**EXCERPTED PASSAGE**
------------------------------------------------------------

Lieutenant General Trần Thiện Khiêm, a member of the ruling triumvirate, did not leave the country today as the Premier’s office had said yesterday that he would. It was explained that the powerful general had been given too short notice to prepare his trip. Informed sources gave clear indications, however, that General Khiêm was unhappy about being eased out by General Khánh and his new allies, the Buddhist leaders and a group of younger generals. It was now said that General Khiêm would depart Saturday on his tour of Britain, West Germany and other countries that are providing aid to South Vietnam. General Khiêm has been commander in chief of the armed forces and an important figure at the Premier’s side since January.
The three years of massive support to counter the insurgents has been based on a premise of a stable central Government in Saigon. This premise has been challenged in a month of violent upheavals.
Under-Secretary of State George Ball dictates a private 67-page memo this month that he sees as “a challenge to the assumptions of our current Vietnam policy.” in particular arguing that an intensified U.S. air war against North Vietnam would lead to a still greater escalation on both sides, leading, at the end of the road, to the direct intervention of China and nuclear war.’ As for the assumption behind the “domino theory” that a loss in Vietnam will inevitably lead to the loss of America’s credibility and so to the loss of a series of nations Ball concludes: ‘What we might gain by establishing the steadfastness of our commitments, we could lose by an erosion of confidence in our judgments.’ Ball sends copies of the memo to Rusk, McNamara and McGeorge Bundy, but no one bothers to send a copy to President Johnson until February 1965.

------------------------------------------------------------

**WRITTEN EXERCISE**
Reproduce the Vietnam policy passage verbatim, from "Lieutenant General Trần" to "side since January.".

**MATERIAL**

------------------------------------------------------------

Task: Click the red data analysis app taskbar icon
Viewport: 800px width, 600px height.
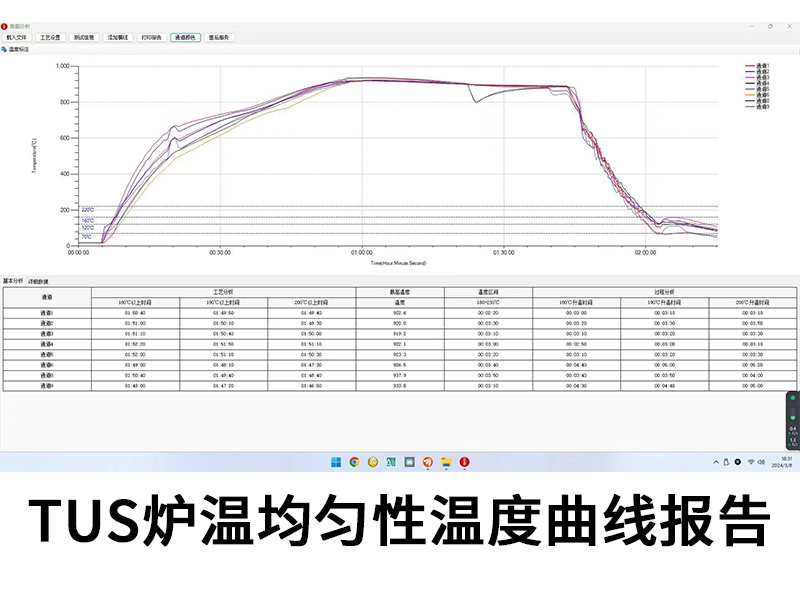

------------------------------------------------------------

**RESPONSE**
Lieutenant General Trần Thiện Khiêm, a member of the ruling triumvirate, did not leave the country today as the Premier’s office had said yesterday that he would. It was explained that the powerful general had been given too short notice to prepare his trip. Informed sources gave clear indications, however, that General Khiêm was unhappy about being eased out by General Khánh and his new allies, the Buddhist leaders and a group of younger generals. It was now said that General Khiêm would depart Saturday on his tour of Britain, West Germany and other countries that are providing aid to South Vietnam. General Khiêm has been commander in chief of the armed forces and an important figure at the Premier’s side since January.